Could you give again exactly, and only, the lines from the one holding "Given: Click the 装备 breadcrumb link" through the end of the data, both ends included, with pictures left out?

(Screenshot grounding data)
══════

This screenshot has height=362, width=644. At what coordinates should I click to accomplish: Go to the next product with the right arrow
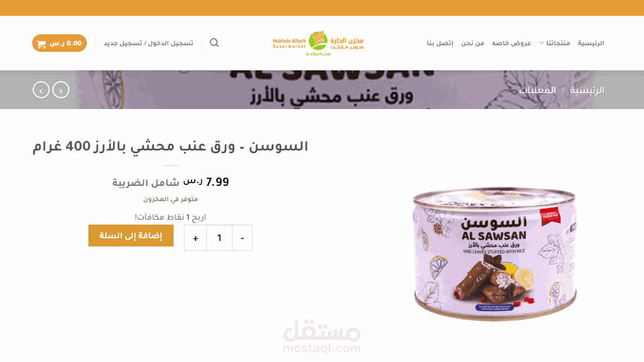click(61, 90)
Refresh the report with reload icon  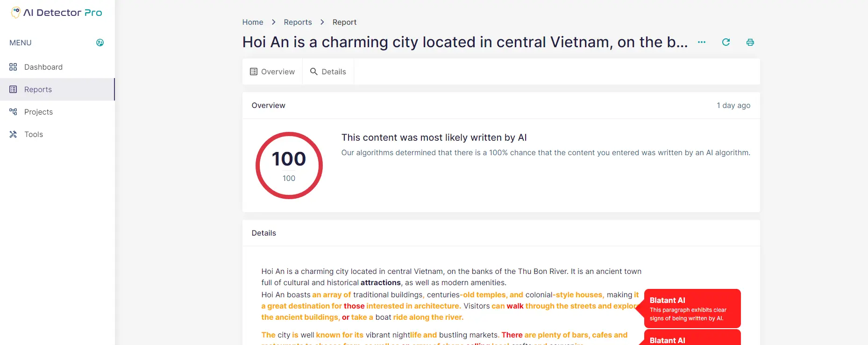click(x=726, y=42)
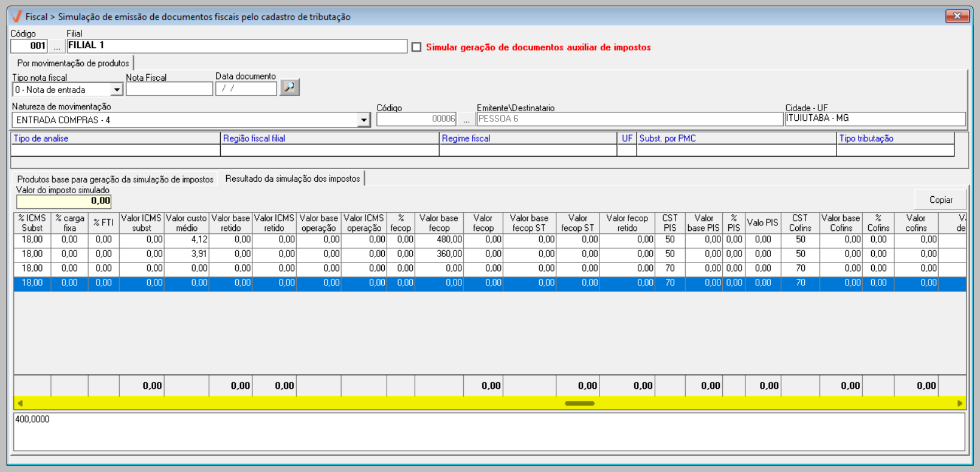Open Emitente lookup ellipsis button
The image size is (980, 472).
point(466,120)
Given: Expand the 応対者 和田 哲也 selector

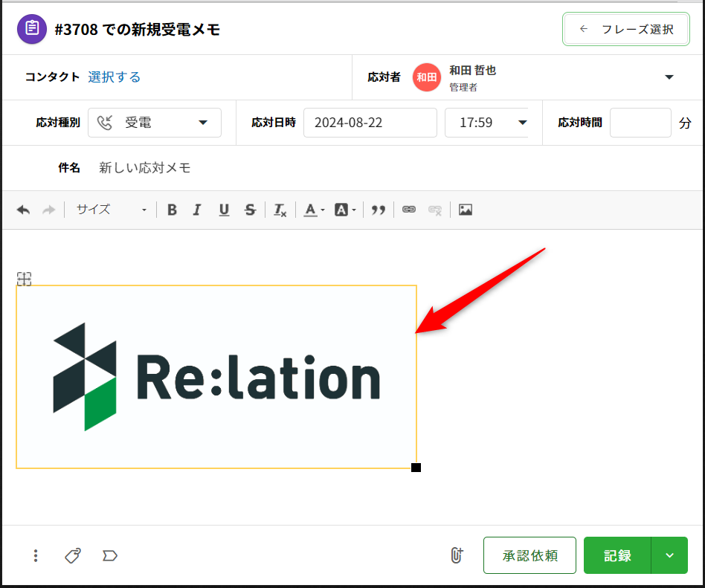Looking at the screenshot, I should pos(668,77).
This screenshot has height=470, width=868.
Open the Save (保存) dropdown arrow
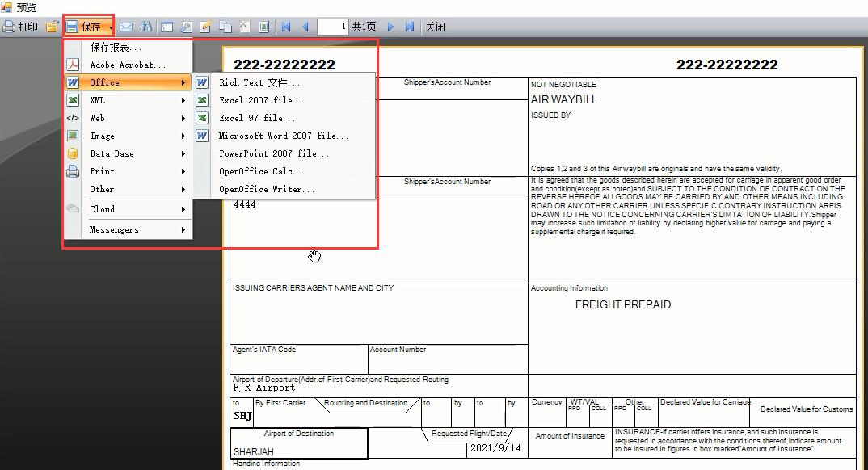pos(112,27)
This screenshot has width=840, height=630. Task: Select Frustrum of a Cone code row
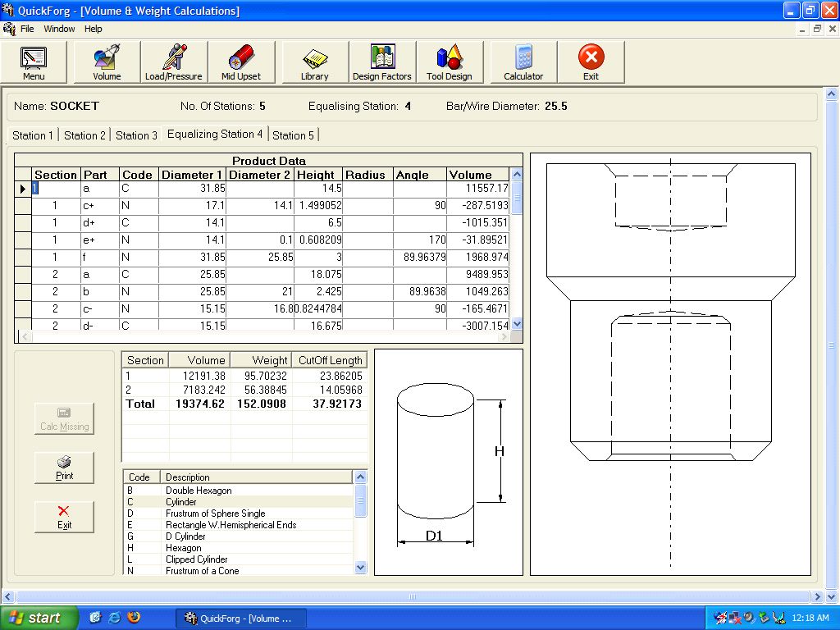point(202,571)
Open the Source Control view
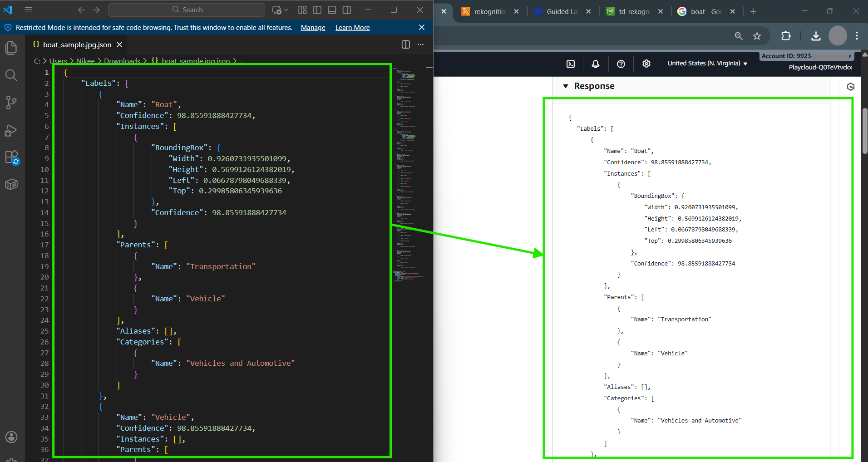 point(11,103)
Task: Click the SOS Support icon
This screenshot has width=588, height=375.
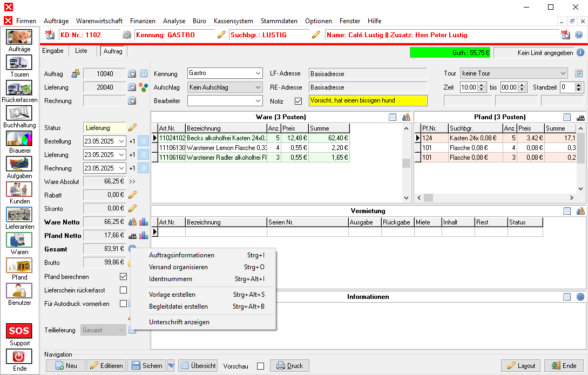Action: click(x=19, y=331)
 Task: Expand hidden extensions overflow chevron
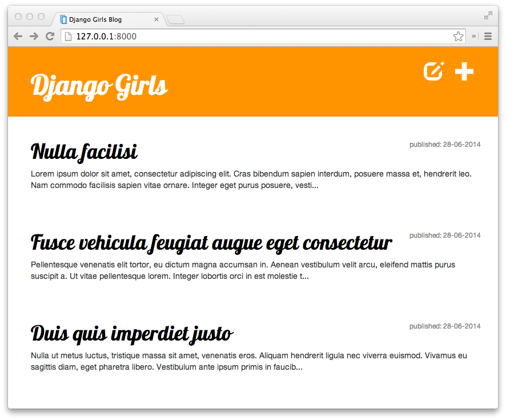click(474, 37)
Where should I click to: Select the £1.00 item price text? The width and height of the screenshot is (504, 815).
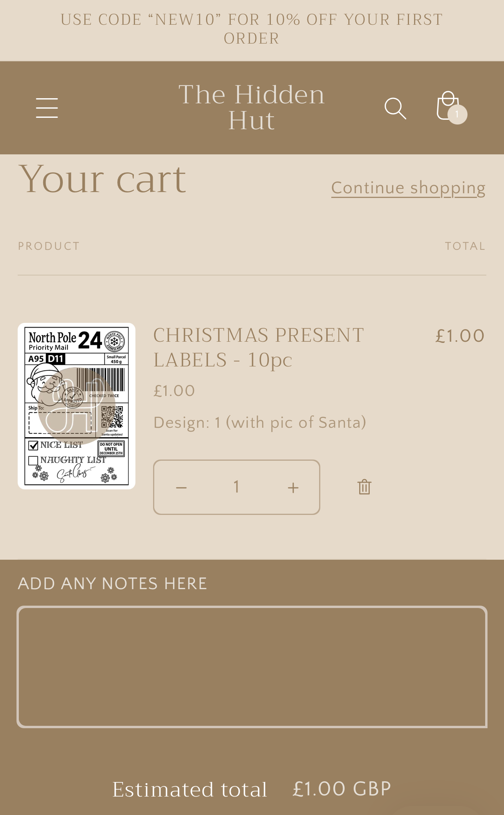174,390
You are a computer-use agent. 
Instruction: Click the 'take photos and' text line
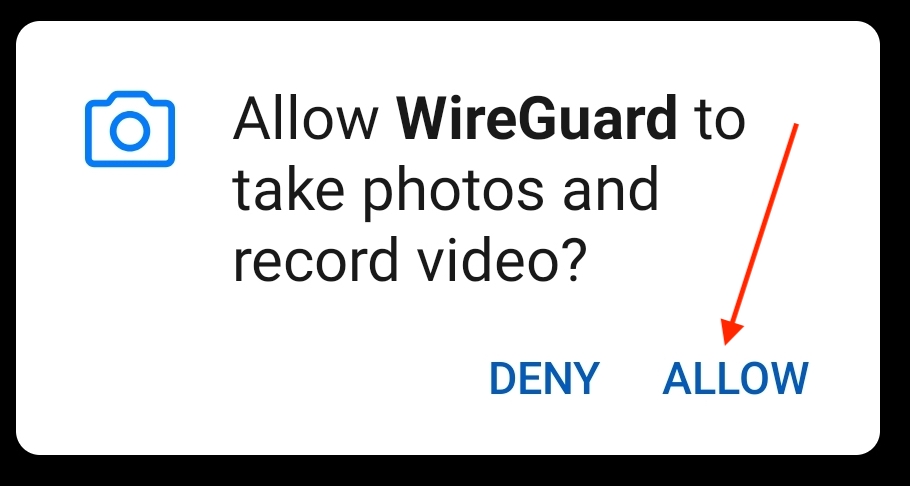click(445, 190)
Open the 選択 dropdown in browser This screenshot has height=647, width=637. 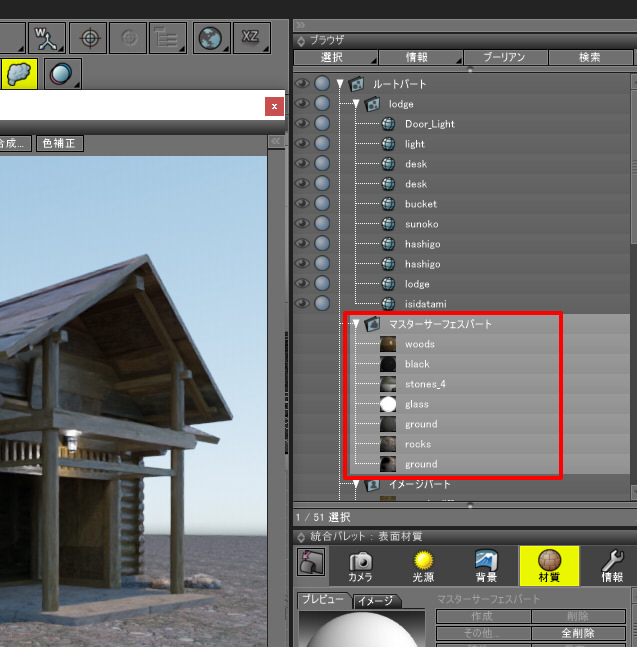(335, 58)
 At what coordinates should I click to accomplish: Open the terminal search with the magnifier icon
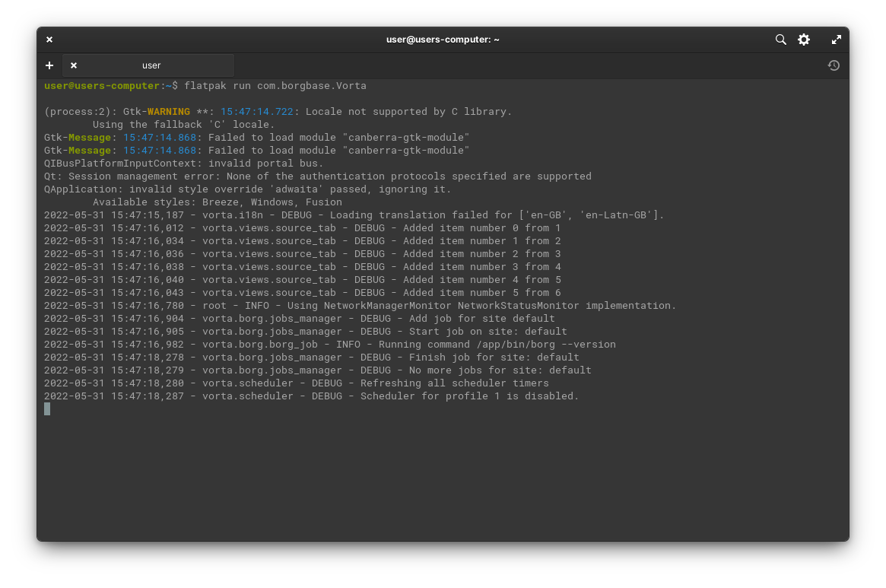tap(780, 39)
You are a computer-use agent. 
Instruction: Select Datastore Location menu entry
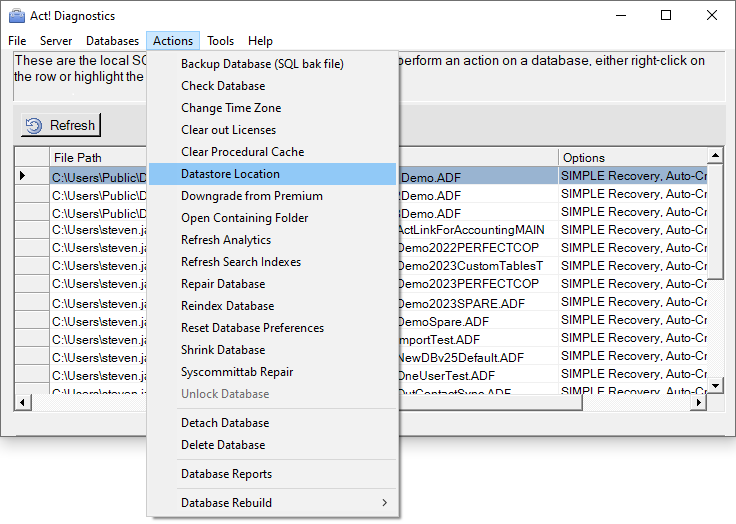(230, 174)
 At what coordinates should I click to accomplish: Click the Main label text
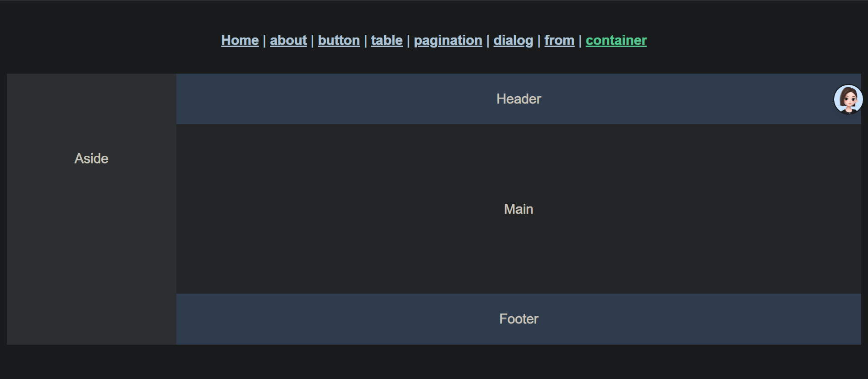519,209
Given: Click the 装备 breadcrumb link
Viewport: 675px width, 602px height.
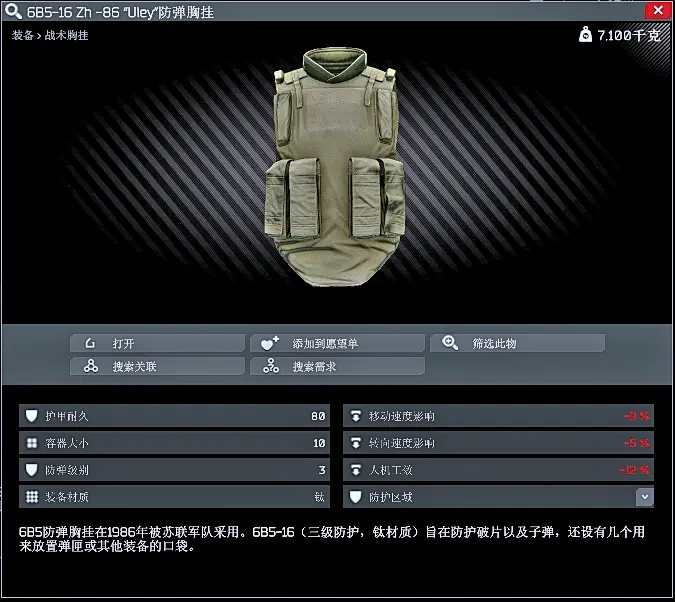Looking at the screenshot, I should tap(23, 36).
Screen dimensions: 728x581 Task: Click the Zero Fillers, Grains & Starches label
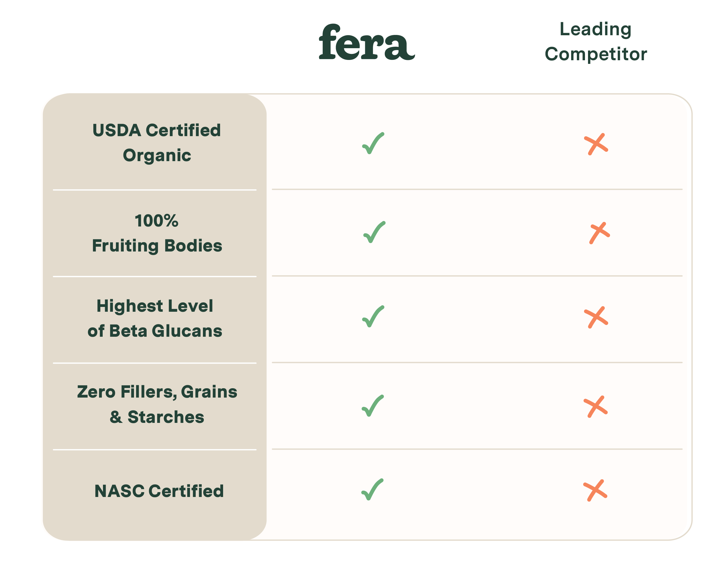(x=157, y=404)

══════

Exercise response =>
Given: Click the 装备 breadcrumb link
Viewport: 675px width, 602px height.
Looking at the screenshot, I should tap(23, 36).
Screen dimensions: 728x581 Task: Click the Zero Fillers, Grains & Starches label
(x=157, y=404)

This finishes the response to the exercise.